In sickle cell disease, ischemia-reperfusion injury and intravascular hemolysis produce endothelial dysfunction and vasculopathy characterized by reduced nitric oxide (NO) and arginine bioavailability. Recent functional studies of platelets in patients with sickle cell disease reveal a basally activated state, suggesting that pathological platelet activation may contribute to sickle cell disease vasculopathy. Studies were therefore undertaken to globally examine transcriptional signaling pathways in platelets that may be dysregulated in sickle cell disease. We demonstrate and validate here the feasibility of comparative platelet transcriptome studies on clinical samples from single donors, by the application of RNA amplification followed by microarray-based analysis of 54,000 probe sets. Data mining for platelet specific or abundant genes identified 118 genes that showed more than a 100-fold increase in transcript expression level compared to all other cells in the database. Most of these genes were clearly annotated as platelet-specific and 84% of these transcripts overlapped with the platelet abundant genes identified in previous gene expression studies.

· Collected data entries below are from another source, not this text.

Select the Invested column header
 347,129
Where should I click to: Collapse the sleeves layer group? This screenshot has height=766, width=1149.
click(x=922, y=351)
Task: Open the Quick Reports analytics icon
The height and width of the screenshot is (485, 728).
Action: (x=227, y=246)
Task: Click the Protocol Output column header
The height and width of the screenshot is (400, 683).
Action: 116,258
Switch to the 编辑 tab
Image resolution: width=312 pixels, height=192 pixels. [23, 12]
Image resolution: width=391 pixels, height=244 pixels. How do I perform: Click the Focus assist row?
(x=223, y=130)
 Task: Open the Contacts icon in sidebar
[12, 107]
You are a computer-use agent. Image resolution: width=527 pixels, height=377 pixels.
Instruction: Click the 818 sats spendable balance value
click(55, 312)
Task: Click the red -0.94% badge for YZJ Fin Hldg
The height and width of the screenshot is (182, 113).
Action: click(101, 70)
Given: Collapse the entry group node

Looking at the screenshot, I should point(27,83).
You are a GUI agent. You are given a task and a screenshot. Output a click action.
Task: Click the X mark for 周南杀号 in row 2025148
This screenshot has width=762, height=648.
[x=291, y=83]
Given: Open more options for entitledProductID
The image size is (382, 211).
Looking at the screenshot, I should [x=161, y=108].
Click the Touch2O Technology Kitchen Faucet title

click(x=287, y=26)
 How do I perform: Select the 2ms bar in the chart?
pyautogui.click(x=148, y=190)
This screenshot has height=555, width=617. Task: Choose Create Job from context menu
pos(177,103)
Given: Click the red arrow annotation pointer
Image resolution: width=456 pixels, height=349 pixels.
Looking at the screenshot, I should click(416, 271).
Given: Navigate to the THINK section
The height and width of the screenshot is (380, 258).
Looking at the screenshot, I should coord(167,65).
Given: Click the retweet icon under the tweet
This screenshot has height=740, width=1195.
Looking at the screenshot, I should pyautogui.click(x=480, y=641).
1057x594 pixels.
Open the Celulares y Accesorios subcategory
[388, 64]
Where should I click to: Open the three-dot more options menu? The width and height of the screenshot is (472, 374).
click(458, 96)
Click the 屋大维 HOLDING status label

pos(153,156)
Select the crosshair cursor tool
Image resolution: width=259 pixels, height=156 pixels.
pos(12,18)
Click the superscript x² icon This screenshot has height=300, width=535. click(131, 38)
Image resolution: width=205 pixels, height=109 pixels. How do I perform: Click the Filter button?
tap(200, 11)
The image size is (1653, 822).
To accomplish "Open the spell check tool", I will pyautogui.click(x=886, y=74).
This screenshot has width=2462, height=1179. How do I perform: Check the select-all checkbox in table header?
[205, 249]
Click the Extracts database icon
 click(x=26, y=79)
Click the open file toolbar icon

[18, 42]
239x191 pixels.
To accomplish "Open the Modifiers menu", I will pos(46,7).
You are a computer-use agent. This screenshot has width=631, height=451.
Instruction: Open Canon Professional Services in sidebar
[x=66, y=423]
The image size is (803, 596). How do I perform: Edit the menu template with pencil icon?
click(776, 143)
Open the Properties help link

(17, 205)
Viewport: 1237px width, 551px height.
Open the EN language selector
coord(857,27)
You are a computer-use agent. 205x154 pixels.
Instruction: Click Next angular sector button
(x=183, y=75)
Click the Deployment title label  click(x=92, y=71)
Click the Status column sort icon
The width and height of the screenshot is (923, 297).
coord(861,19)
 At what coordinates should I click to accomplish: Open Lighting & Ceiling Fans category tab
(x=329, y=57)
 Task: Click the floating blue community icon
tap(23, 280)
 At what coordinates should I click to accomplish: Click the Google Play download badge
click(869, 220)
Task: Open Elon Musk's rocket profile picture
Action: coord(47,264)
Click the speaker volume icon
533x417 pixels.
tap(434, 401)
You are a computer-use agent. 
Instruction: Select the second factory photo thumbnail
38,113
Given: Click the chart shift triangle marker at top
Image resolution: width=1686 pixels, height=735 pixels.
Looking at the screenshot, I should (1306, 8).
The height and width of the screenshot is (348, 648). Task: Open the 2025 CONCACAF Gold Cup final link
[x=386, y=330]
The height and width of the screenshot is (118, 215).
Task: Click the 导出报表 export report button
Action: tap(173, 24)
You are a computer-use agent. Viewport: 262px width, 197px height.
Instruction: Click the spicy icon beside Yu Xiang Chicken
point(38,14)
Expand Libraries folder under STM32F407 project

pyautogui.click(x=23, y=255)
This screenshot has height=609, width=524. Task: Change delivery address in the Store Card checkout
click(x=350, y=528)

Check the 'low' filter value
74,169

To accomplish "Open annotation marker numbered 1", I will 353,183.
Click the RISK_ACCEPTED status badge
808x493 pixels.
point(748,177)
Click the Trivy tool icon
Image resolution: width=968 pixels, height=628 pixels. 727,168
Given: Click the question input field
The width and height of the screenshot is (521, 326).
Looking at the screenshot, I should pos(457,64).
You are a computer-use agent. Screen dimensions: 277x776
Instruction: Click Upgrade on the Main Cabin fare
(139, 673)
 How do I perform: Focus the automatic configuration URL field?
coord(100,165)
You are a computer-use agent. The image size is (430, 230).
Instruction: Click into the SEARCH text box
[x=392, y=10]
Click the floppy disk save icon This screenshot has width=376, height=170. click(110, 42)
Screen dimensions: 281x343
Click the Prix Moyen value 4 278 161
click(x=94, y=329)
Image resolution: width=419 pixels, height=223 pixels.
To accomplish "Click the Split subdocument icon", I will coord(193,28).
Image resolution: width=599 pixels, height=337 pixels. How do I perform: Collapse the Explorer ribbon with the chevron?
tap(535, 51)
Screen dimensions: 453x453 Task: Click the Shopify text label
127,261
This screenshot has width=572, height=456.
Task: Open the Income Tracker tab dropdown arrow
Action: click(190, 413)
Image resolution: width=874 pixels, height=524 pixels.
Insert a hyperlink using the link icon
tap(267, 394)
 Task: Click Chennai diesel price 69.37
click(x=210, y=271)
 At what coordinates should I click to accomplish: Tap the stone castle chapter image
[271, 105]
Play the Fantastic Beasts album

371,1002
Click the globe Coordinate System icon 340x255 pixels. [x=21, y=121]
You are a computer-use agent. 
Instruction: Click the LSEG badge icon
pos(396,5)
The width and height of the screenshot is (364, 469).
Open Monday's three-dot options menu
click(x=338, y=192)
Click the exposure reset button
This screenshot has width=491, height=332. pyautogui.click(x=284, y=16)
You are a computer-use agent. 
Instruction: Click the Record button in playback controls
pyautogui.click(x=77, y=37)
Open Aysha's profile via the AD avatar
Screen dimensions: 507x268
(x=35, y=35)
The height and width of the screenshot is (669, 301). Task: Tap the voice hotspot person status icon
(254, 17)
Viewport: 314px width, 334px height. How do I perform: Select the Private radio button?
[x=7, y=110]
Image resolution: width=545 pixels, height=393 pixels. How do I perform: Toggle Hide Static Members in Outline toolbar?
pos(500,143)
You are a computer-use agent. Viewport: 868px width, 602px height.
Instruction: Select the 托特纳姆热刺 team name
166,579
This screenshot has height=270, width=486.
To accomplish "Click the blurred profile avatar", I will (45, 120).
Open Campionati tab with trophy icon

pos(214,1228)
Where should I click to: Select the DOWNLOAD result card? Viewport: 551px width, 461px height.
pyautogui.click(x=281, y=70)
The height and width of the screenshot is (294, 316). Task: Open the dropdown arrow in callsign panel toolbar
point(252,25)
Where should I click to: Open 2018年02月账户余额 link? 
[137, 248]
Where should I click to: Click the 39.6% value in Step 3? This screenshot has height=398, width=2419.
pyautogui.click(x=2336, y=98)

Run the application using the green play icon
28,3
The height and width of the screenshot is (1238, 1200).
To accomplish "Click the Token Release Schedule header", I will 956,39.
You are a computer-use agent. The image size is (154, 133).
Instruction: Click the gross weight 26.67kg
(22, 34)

On comparing the platelet gene expression profiles in 18 patients with sickle cell disease in steady state to 12 African American controls, at a 3-fold cut-off and 5% false discovery rate, we identified >100 differentially expressed genes, including multiple genes involved in arginine/NO metabolism and redox homeostasis. Further functional characterization of these pathways using Gene Set Enrichment Analysis, real time PCR, arginase enzymatic assay, and polyamine quantification revealed arginase II-mediated catabolism and diversion of arginine from NO signaling and polyamine synthesis to proline formation. These studies suggest a potential pathogenic role for platelet arginase and ornithine decarboxylase antizyme and provide a novel framework for the study of disease-specific platelet biology.